Un jury fédéral a donné raison au groupe internet Google dans le procès l'opposant au groupe Oracle, propriétaire du langage de programmation Java, en déterminant qu'il ne s'était pas rendu coupable de violation de brevets.
Dix jurés réunis par un tribunal fédéral à San Francisco (Californie, ouest) ont conclu à l'unanimité qu'Oracle n'avait pas prouvé que le système d'exploitation Android de Google, destiné aux téléphones et tablettes, représentait une violation des brevets de Java.
"Nous sommes reconnaissants du verdict du jury", a réagi l'avocat de Google Robert Van Nest en quittant la salle d'audience.
Le principal avocat d'Oracle n'a fait aucun commentaire.
Oracle, qui a acquis en janvier 2010 Sun Microsystems, l'inventeur du langage Java, demandait à Google d'arrêter d'utiliser cette technologie et lui réclamait le paiement de dommages et intérêts, considérant que "la +base+ du système d'exploitation Android consist(ait) en des applications Java".
Mais selon Google, le groupe Sun Microsystems, du temps où il était indépendant, avait déclaré que Java serait en code ouvert, avait permis à tous les développeurs de l'utiliser et avait commencé à en publier le code-source en 2006-2007.
Plusieurs experts sollicités par l'AFP ont souligné qu'il s'agissait d'une grande victoire pour Google: le groupe "devrait mettre des confettis sur son moteur de recherche", a commenté un avocat washingtonien spécialiste des brevets, Robert Stoll.
"Il semble que Google ait encore esquivé une très grave remise en cause de l'un de ses produits, liée à la propriété intellectuelle, un coup gagnant de plus après des contentieux sur son moteur de recherche, son moteur de recherches d'images et d'autres produits", a précisé le professeur de droit Brian Love, à l'université Stanford.
"C'est pratiquement un désastre pour Oracle", a ajouté M. Love, notant que même s'il fait appel, Oracle ne pourrait rien obtenir avant plus d'un an au moins.
Les jurés ont délibéré pendant près de sept jours pour arriver à ce verdict.
Au début du mois, dans le cadre de la première partie de ce procès, ils avaient livré un verdict mitigé sur la question de savoir si Google avait empiété sur les droits d'auteur d'Oracle: ils avaient estimé que Google s'était certes rendu coupable d'infraction aux droits d'auteur, mais qu'il avait eu des raisons de penser qu'il était dans son droit.

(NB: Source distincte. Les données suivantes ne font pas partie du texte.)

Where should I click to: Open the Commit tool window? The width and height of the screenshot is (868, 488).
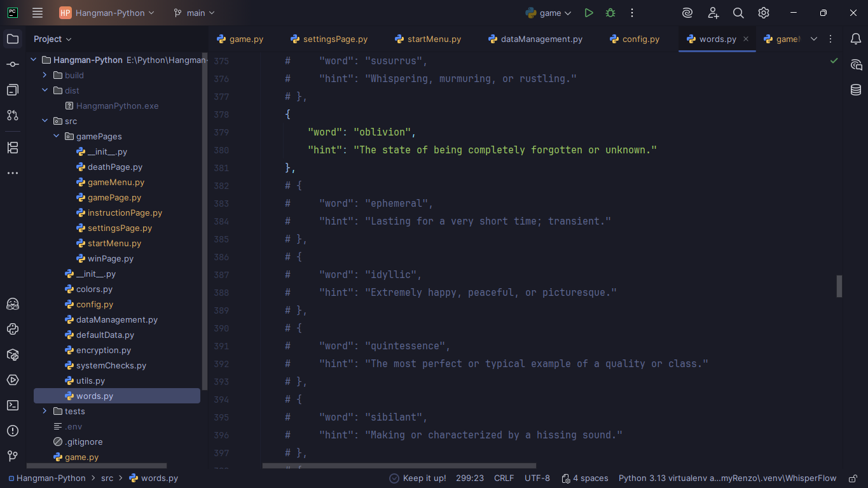pyautogui.click(x=13, y=64)
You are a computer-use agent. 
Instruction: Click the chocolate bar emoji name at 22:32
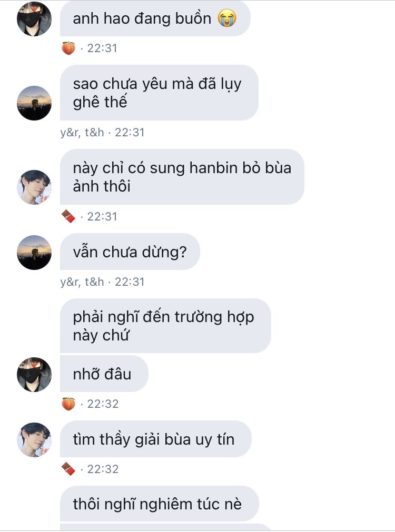click(x=68, y=468)
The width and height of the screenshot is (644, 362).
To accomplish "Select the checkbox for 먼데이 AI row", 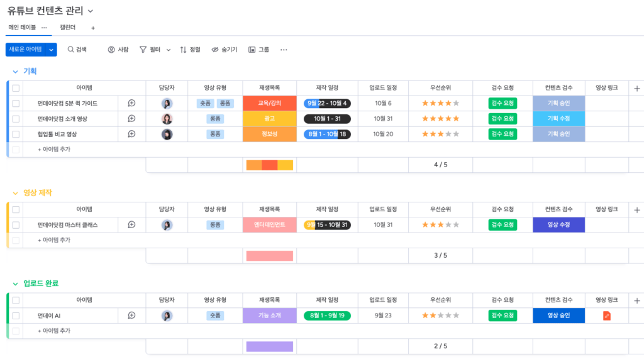I will click(x=16, y=315).
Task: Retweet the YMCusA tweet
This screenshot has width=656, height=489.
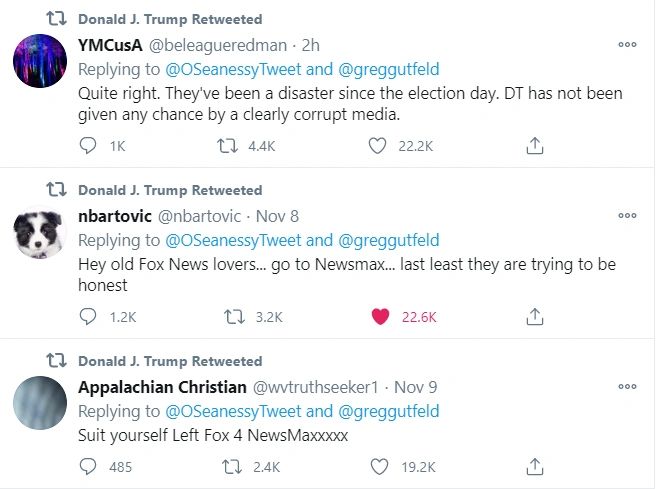Action: (227, 146)
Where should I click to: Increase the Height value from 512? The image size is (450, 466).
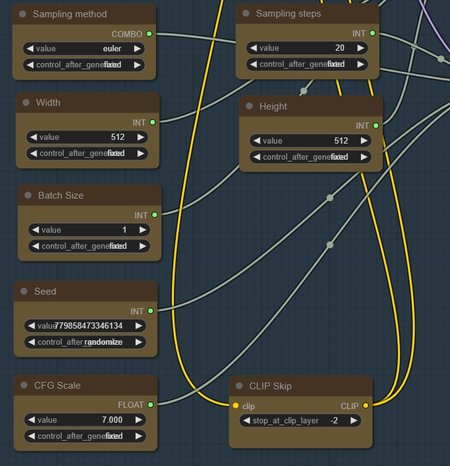pos(364,141)
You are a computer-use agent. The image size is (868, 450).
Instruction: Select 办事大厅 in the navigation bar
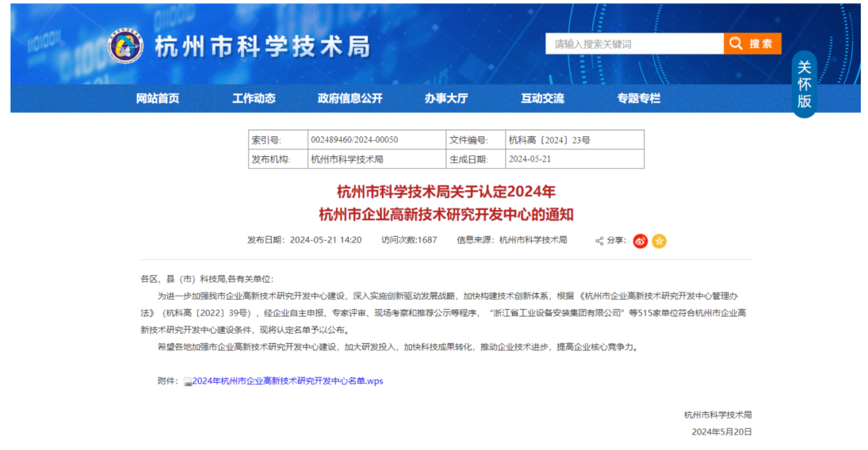tap(446, 99)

Ils n'avaient pas pu se mettre d'accord pour savoir si Google avait fait un "usage loyal" d'un partie du programme Java, qui appartient à Oracle depuis 2010.
En cas d'"usage loyal" avéré, Oracle n'aurait droit à aucun dédommagement.
Dans le cas contraire, s'agissant seulement d'une infraction sur les droits d'auteur et non de violation d'un brevet, la législation prévoit un dédommagement modeste, "qui ne suffira peut-être pas à couvrir les frais de deux jours de travail des avocats d'Oracle", selon M. Love.
Le juge William Alsup chargé du dossier a renvoyé les jurés chez eux plutôt que d'aborder dans la foulée une phase du procès qui aurait été consacrée aux dédommagements éventuels.
Google a déjà réclamé l'annulation de la partie du procès portant sur les droits d'auteur.
De son côté, le juge Alsup s'est réservé le droit de déterminer si les interfaces de programmation au centre de la première phase du procès pouvaient même être soumises à droits d'auteur. Il pourrait trancher cette question dès la semaine prochaine.
Ce procès a été extrêmement suivi dans la Silicon Valley, où le recours à la législation sur les droits d'auteur pour des interfaces de programmation était jugé inhabituel.
"Les deux parties ont gaspillé d'énormes ressources qui auraient pu être consacrées à l'innovation. C'est un triste message sur le point où on en est arrivé dans les poursuites liées à la propriété intellectuelle", a regretté Julie Samuels, de l'association Electronic Frontier Foundation.